A second aspect of the relational and reflexive managerial approach concerns the relationship with external subjects. If the crisis has emphasized the need to grasp properly the relational dimension, this especially applies to public managers, whose abilities in stakeholder engagement, storytelling, handling of politics and creation and development of cooperation networks (Van der Wal 2020) are here clearly put to the test. In the case of Bergamo, forms of stakeholder engagement and co-production have been initially implemented in order to deal with the first phases of the emergency, as well as in the subsequent phase of rebirth, in order to redefine various services - like those aiming at funding small businesses, as well as the ones aimed at redesigning the welfare system that the municipality is able to offer, as well as the practices of urban planning. What we believe is worth noting is that thanks to such forms of collaboration and co-production the organizations can meet criteria of social responsibility, specifically with the creation of public value for the community through the services they offer.

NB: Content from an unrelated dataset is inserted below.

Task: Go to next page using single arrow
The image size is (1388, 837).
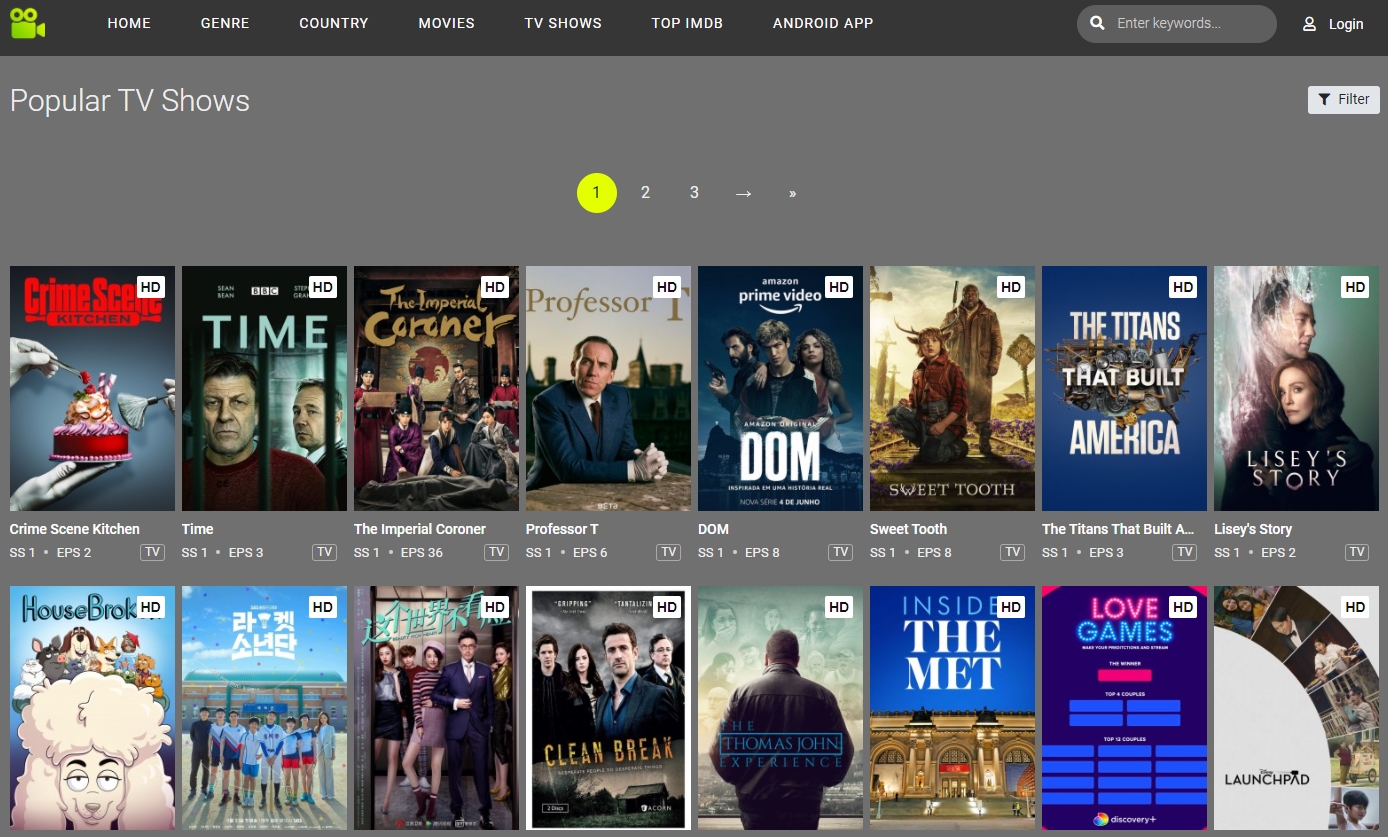Action: [x=743, y=193]
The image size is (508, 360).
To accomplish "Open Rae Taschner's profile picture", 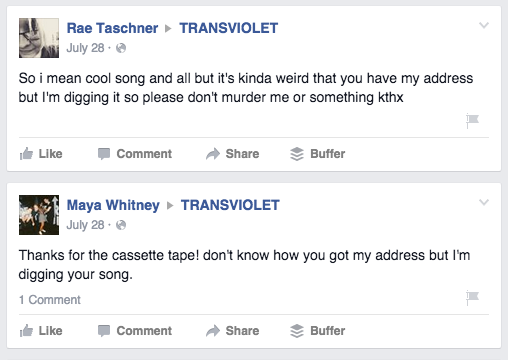I will point(39,38).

Conclusions: CSR and Public Value. What We Can Learn from Public Administration

As public administrations develop production processes that are complementary to those of private enterprises, their approach probably represents a field of study that is useful also for the development of the theory and practices of Humanistic Management (Mèlè 2003). If anything, this is due to the fact that both public and private institutions can contribute to the same goal of respecting human rights and dignity, and in general of human emancipation and progress (Pirson 2017). Specifically, the understanding of how “public value” is generated (Moore 1995, 2019) can be of high interest also for businesses. In particular, through the understanding of the mechanisms through which the public administrations operate, businesses can identify the characteristics of that kind of stakeholder management that can be useful to be socially responsible through their normal activity, namely without struggling to formalize ad-hoc CSR practices, but simply by operating within a logic of a community-shared benefit. To this end, the analysis of the ways in which public administrations (and in particular of an institution like the municipality of Bergamo) have confronted with the Covid-19 crisis can offer some potentially interesting insights. The first general feature is found in the fact that the managerial models adopted are strongly relational and reflexive (Cunliffe 2014), based on a deep engagement of the staff and of stakeholders, and using a logic of participation and co-production of services. Such a managerial approach, in itself valid also for businesses, is not however easy to be adopted by the same. In particular, the relational logic is considerably costly, and it is not certain that for the private organizations would be viable to generate public value without hindering their business model, as it is not given that they would have the ability or the interest to interact significantly with public and private subjects, namely with the community, without producing a specific value for the business. In this sense, we would probably need to investigate further the logics of production of public value that can be generated by businesses, possibly looking into the value generated by selfless actions and by agapic orientations (Sferrazzo, 2021). In any case, we believe the study of the logic of public management and of public administrations can be useful for the development of Humanistic Management.